Can There be any relationships
between Mathematics and Architecture?

The author, a Pure Mathematician and a Structural Engineer, tries to prove that there cannot be any relationships between pure mathematics an concrete architecture, by first mentioning the variety of mathematics invented by man over the centuries. He defines pure mathematics, illustrating it by examples from Euclidean geometry and non-Euclidean geometries and pointing out the essential reality of the most abstract mathematics, including the essential importance of Riemannian geometry to the Einsteinian general theory of relativity.

He then considers the essential quality of concreteness of all architecture and of its many facts, pointing out that the only real architecture must be built architecture and that no theoretician of architecture is an architect.

He next explains that his work with some of the greatest architects of this century has shown him that architecture is one of the most demanding activities of man and that, interested as he is about architecture, he does not dare to work as an architect, and is satisfied with only helping architects with his knowledge of structures.

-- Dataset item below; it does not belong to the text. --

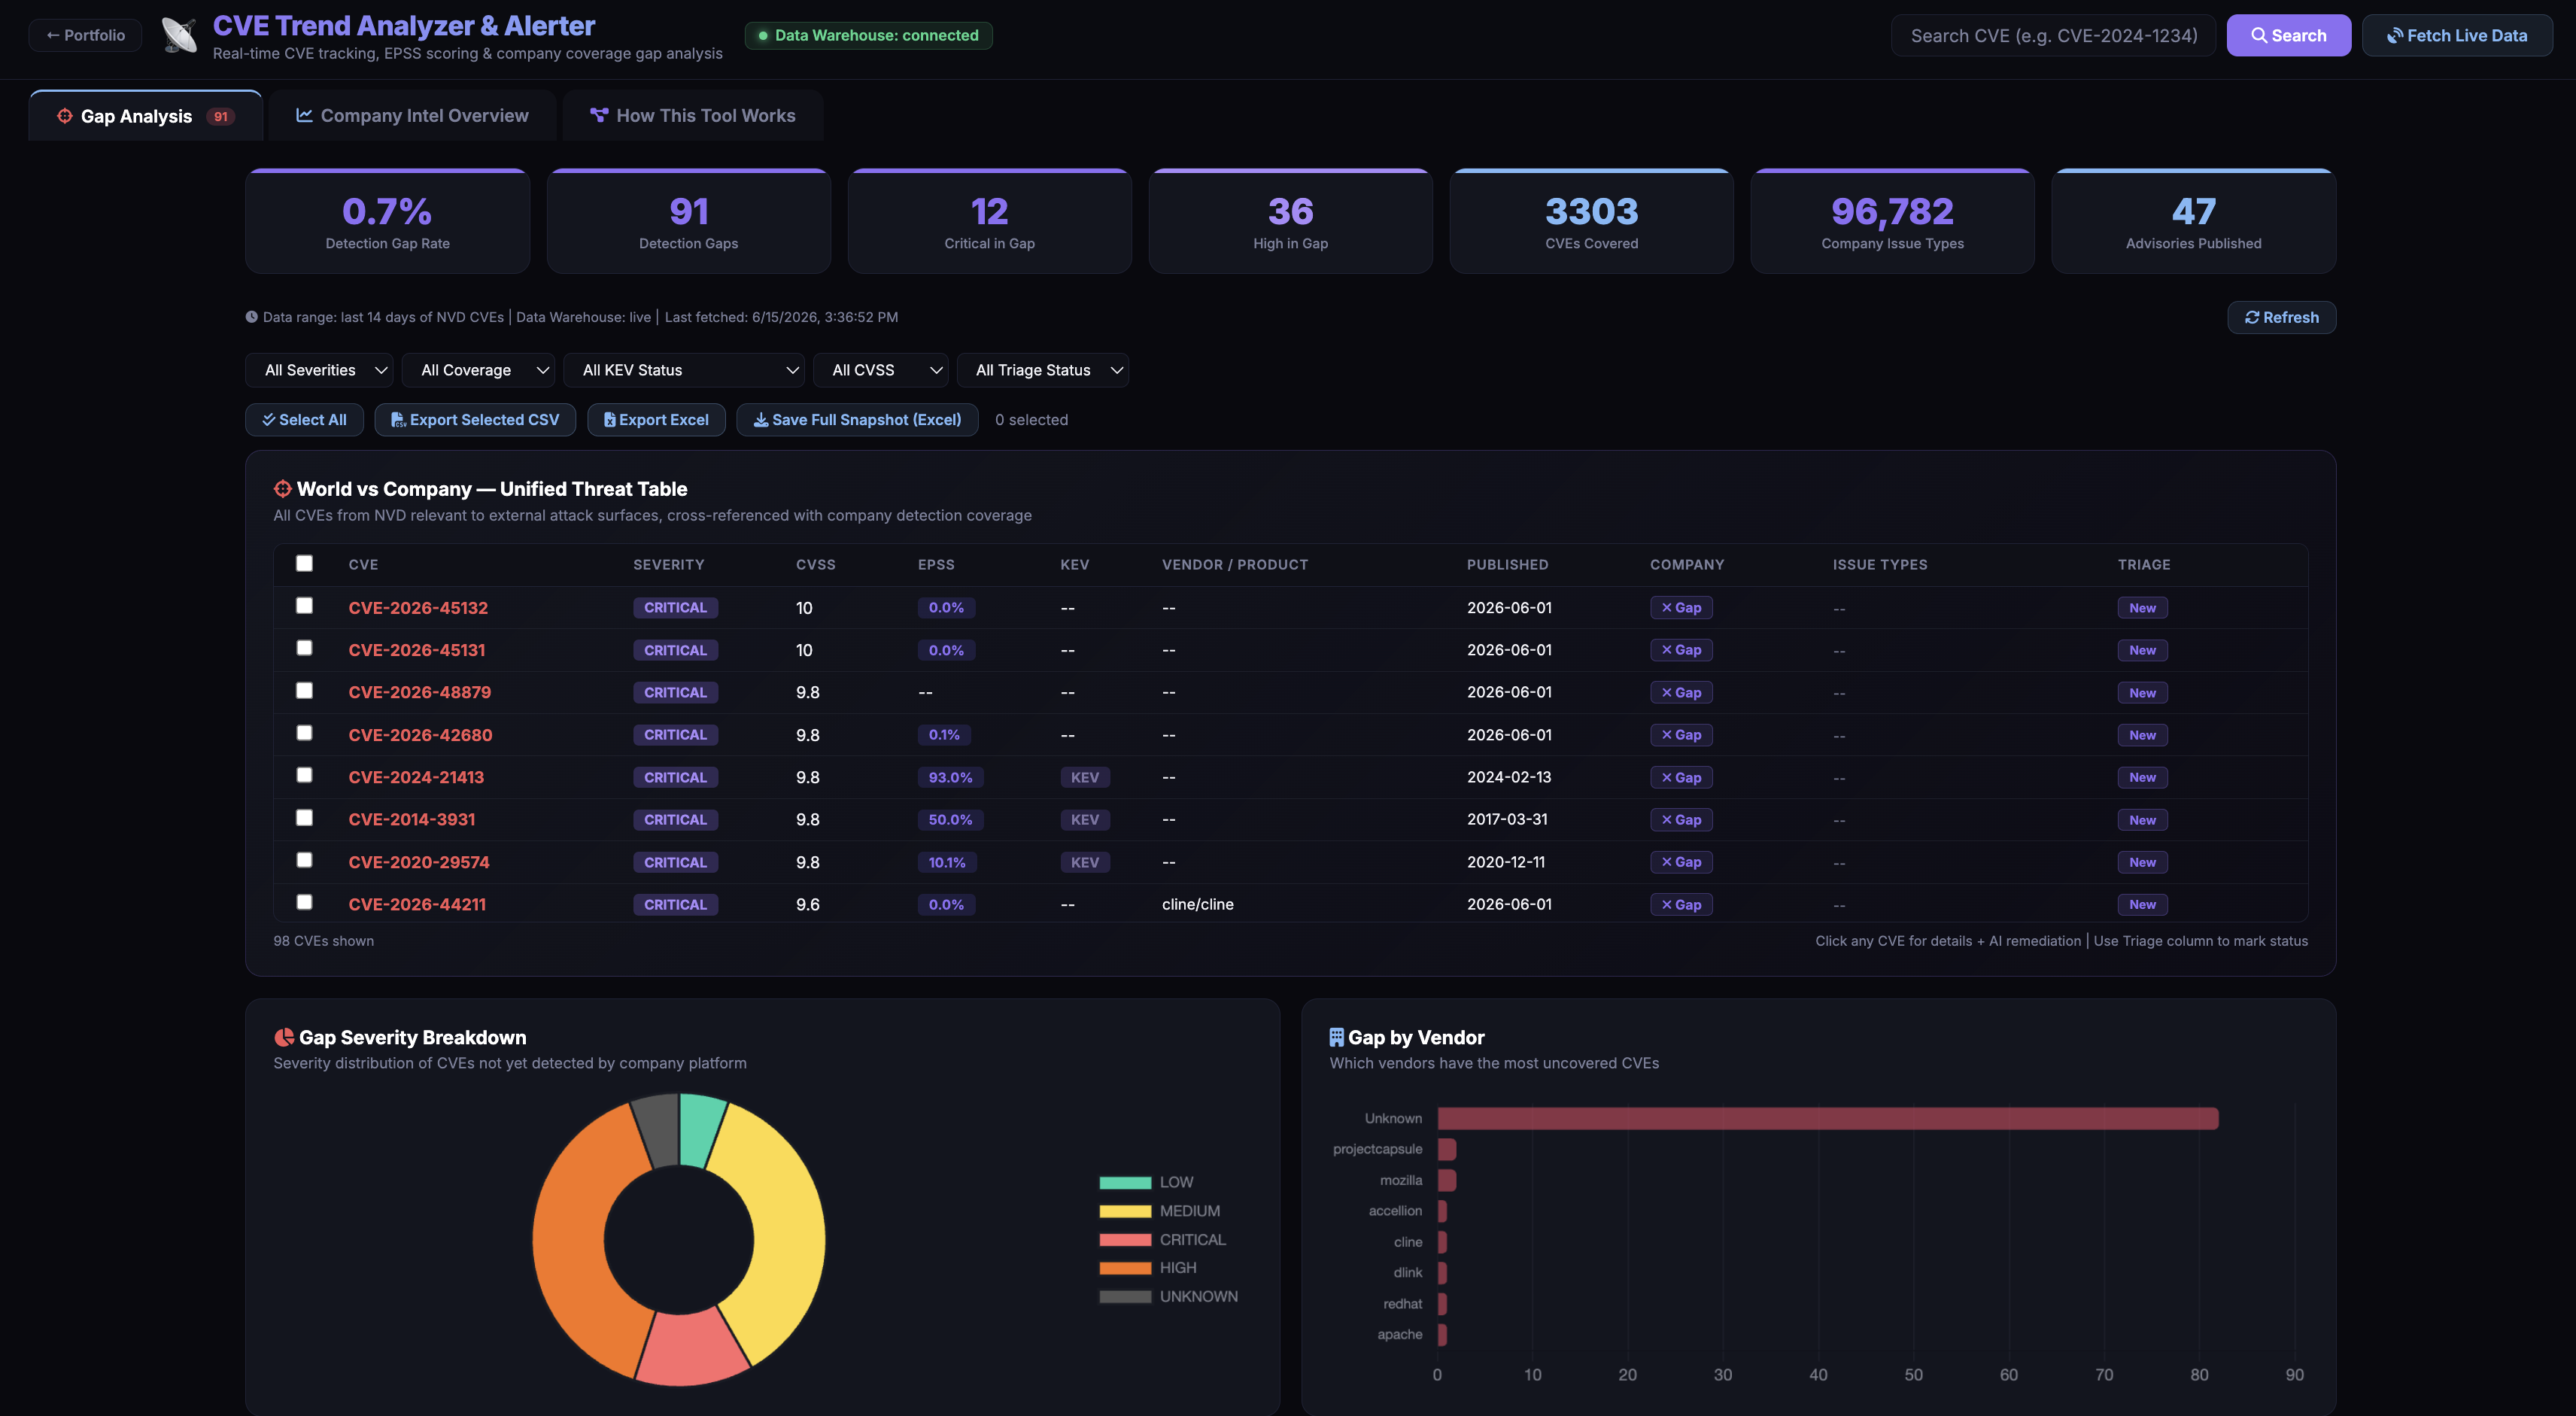The image size is (2576, 1416).
Task: Click the Refresh circular arrows icon
Action: click(x=2252, y=317)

Finally, he takes off his "mathematician hat" and put on his "structural engineering hat" and suddenly realizes that, yes, applied mathematics is so important to architecture that, if mathematics had not been invented, architects would have been compelled to invent it themselves.

There are so many knowledgeable architects and theoreticians of architecture at this meeting that he does not dare to complete with them, and brings his presentation to a close.